Exercise objective
Please count the lines in the records below that contain the string "Task", treating uppercase and lowercase as different. Give only the number.

Recorded information
= = =

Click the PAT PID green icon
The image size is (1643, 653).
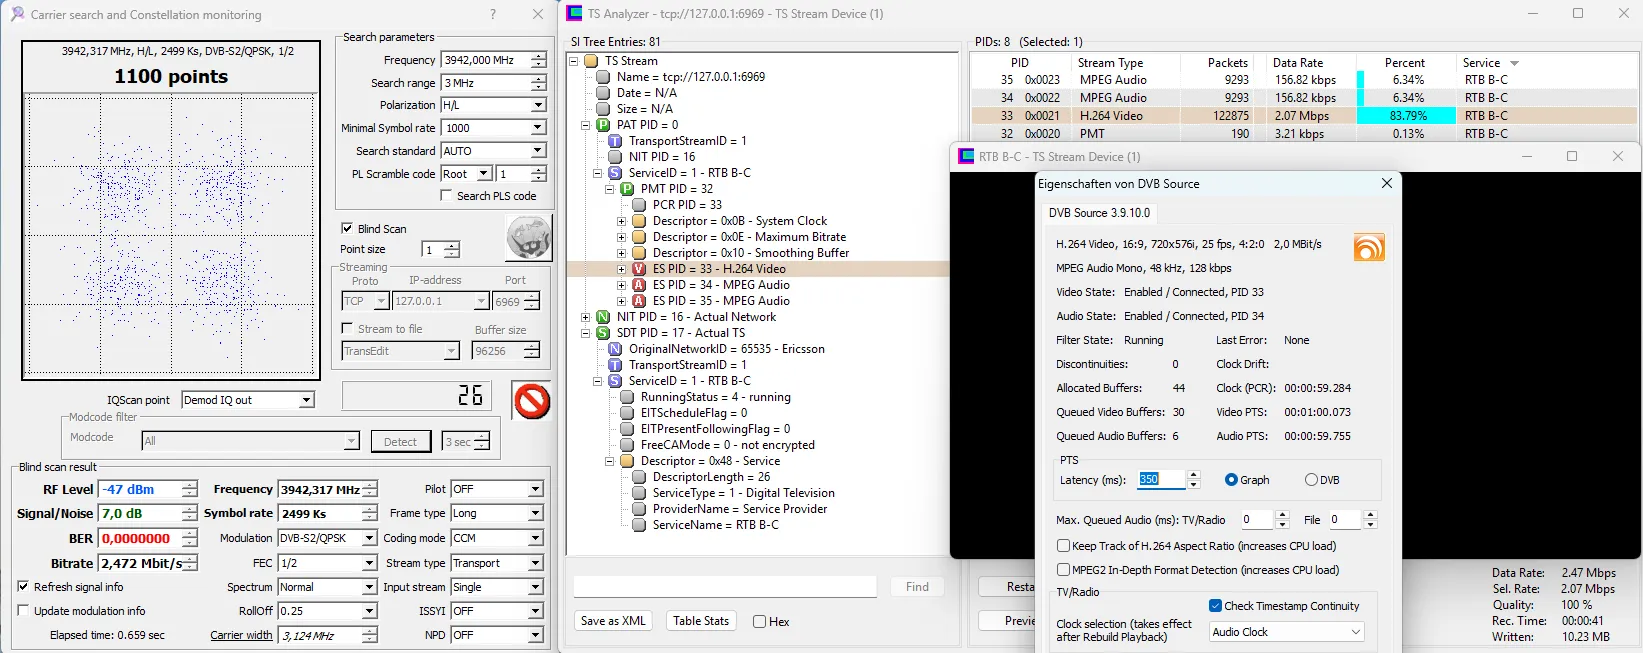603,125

= = =

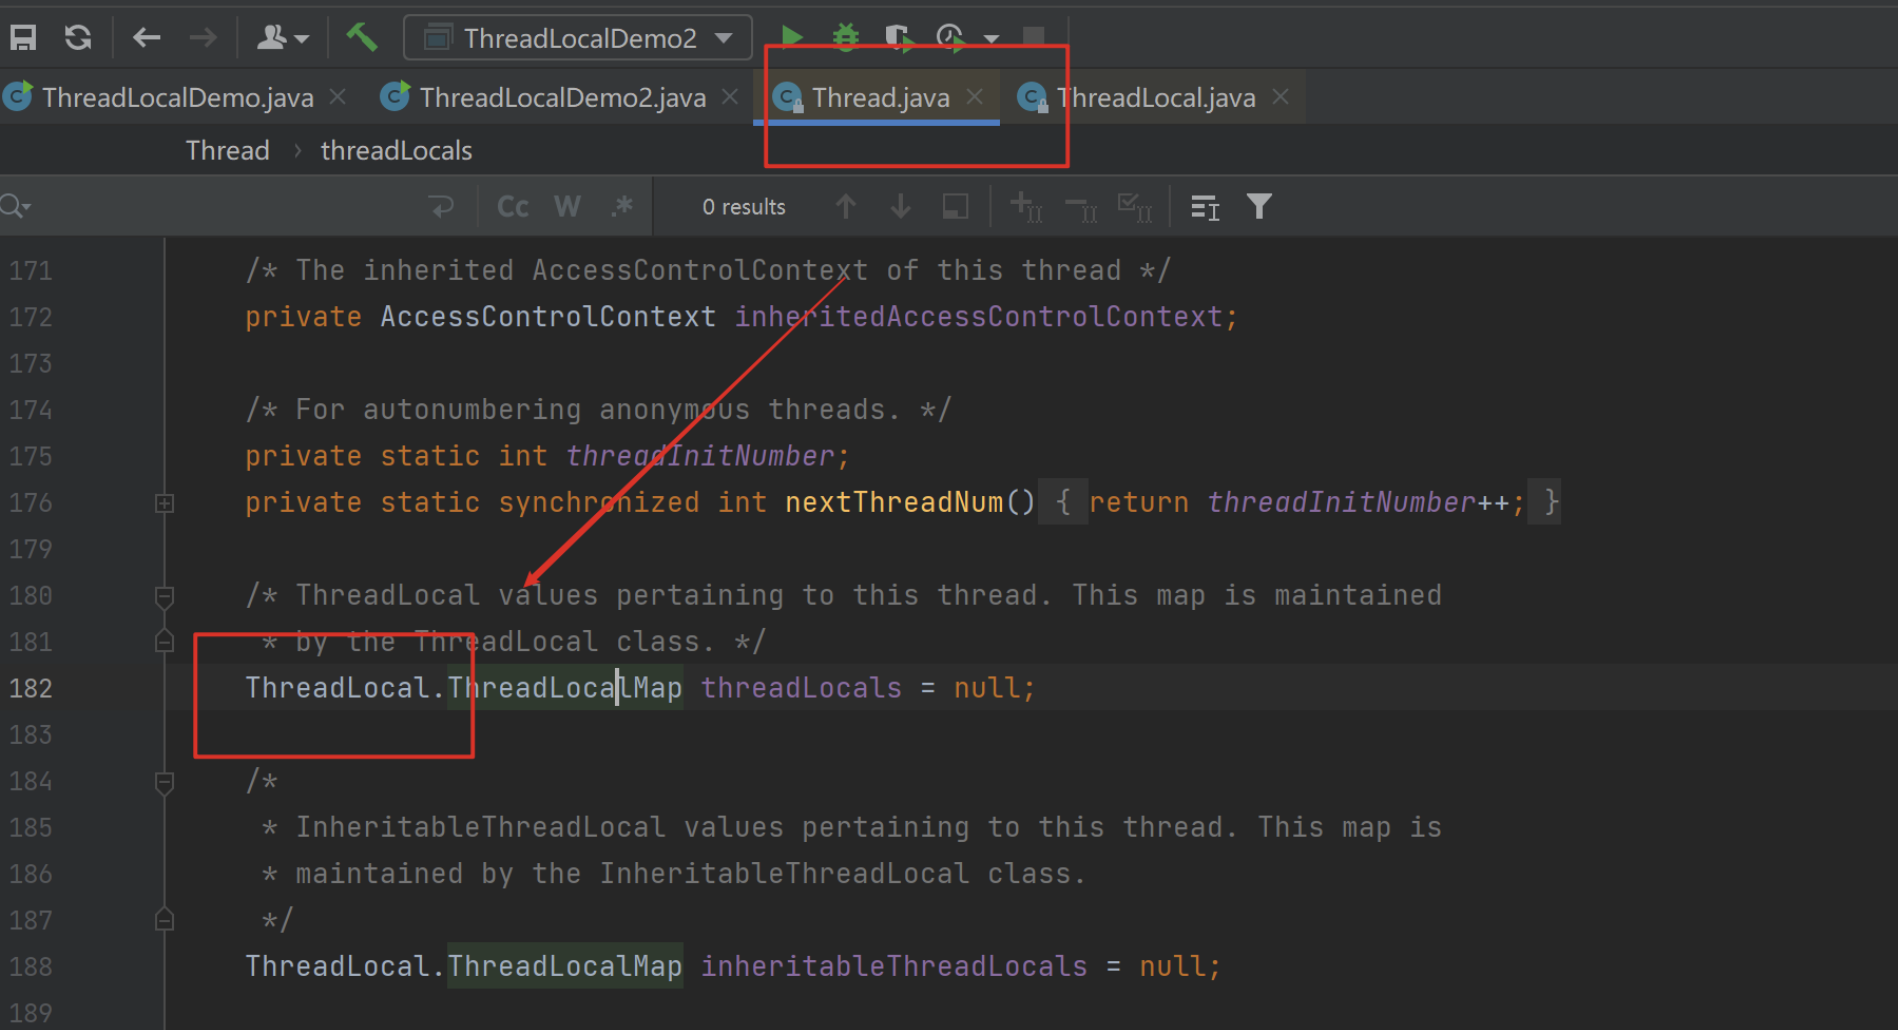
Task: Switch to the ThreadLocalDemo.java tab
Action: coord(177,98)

= = =

Written solution
1